In the years to come, Austria would elect former Nazi officer Kurt Waldheim as president in 1986 (indeed, international criticism spurred resentment in Austria and helped his campaign), and that same year Haidar took over leadership of the Freedom Party—a descendant of the old Austrian Nazi party—riding a wave of anti-Western feeling. He moderated his views, at least in public, and split with the Freedom Party when the more outspokenly extremist Strache took over in 2005, forming his own Alliance for Austria's Future. Strache called for a ban on building minarets and vowed to create a ministry in charge of deporting foreigners. He has reportedly been photographed at what opponents say were paramilitary training exercises, though he claimed they were youthful paintball games.
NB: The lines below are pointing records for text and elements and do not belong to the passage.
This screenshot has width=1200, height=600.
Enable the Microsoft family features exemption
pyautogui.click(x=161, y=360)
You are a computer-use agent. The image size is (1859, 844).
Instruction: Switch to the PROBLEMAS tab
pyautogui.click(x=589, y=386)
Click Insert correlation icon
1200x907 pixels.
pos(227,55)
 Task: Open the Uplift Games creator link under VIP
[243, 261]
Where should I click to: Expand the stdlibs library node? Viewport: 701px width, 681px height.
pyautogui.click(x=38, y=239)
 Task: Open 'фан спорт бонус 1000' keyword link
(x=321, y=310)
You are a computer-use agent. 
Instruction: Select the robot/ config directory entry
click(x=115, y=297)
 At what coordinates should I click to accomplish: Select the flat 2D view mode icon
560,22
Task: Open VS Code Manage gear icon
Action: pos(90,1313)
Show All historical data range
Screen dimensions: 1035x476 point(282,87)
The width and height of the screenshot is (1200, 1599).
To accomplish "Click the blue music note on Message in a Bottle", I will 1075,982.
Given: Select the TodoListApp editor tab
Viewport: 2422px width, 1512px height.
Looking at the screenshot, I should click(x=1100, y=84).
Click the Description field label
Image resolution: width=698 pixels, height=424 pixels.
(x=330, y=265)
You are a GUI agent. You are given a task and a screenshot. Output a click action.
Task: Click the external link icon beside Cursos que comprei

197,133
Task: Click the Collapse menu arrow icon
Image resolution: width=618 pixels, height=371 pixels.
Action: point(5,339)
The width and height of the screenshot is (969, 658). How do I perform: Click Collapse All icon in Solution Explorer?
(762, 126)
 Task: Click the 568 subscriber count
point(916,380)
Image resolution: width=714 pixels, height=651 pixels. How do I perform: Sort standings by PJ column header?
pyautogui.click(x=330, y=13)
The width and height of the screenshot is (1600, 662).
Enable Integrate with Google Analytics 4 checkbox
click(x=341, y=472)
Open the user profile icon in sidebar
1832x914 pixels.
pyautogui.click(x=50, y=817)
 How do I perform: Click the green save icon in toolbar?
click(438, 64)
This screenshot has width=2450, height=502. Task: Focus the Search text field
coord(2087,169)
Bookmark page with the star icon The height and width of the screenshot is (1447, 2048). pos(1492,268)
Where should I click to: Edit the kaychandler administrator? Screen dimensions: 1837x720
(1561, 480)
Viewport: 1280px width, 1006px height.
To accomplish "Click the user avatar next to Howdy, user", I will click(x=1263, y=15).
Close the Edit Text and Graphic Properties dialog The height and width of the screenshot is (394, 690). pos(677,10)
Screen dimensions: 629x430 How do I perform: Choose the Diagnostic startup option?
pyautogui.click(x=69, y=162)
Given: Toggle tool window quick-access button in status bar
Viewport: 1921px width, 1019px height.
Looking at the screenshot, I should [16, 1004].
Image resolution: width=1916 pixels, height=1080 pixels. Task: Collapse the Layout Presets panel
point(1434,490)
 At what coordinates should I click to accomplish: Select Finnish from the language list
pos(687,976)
The far-right's strong showing in the polls was seen outside Austria as vindication of their anti-Muslim and anti-immigration policies. But Christoph Hofinger, of Vienna's Institute for Social Research and Analysis, says there is more to it. Both parties toned down their rhetoric during the campaign, and emphasized economic issues to appeal to centrist voters. Polls show young people and workers made up the majority of new voters for the far right—but they showed little ideological support for the party, Hofinger says. Instead, as the economy struggled, many viewed their vote as a protest against the squabbling of mainstream politicians.

A further reason for the parties' renewed success may be that they're no longer that far out of step with mainstream attitudes in much of Europe. "It's becoming politically acceptable to take extreme positions," says Simon Tilford of London's Centre for European Reform. So while the Austrian rhetoric is often ugly, the parties' positions are starting to sound kind of familiar. In Italy, parties as far right as those in Austria are now junior partners in Silvio Berlusconi's ruling coalition, and his center-right party is solidly behind one of the toughest anti-immigrant crackdowns in Europe, mobilizing troops to control crime attributed to foreigners. Mainstream parties in Denmark, France, Spain and Switzerland have also, to varying degrees, cracked down on immigrants. Indeed it may be that Austria is not so much behind the times, but out in front.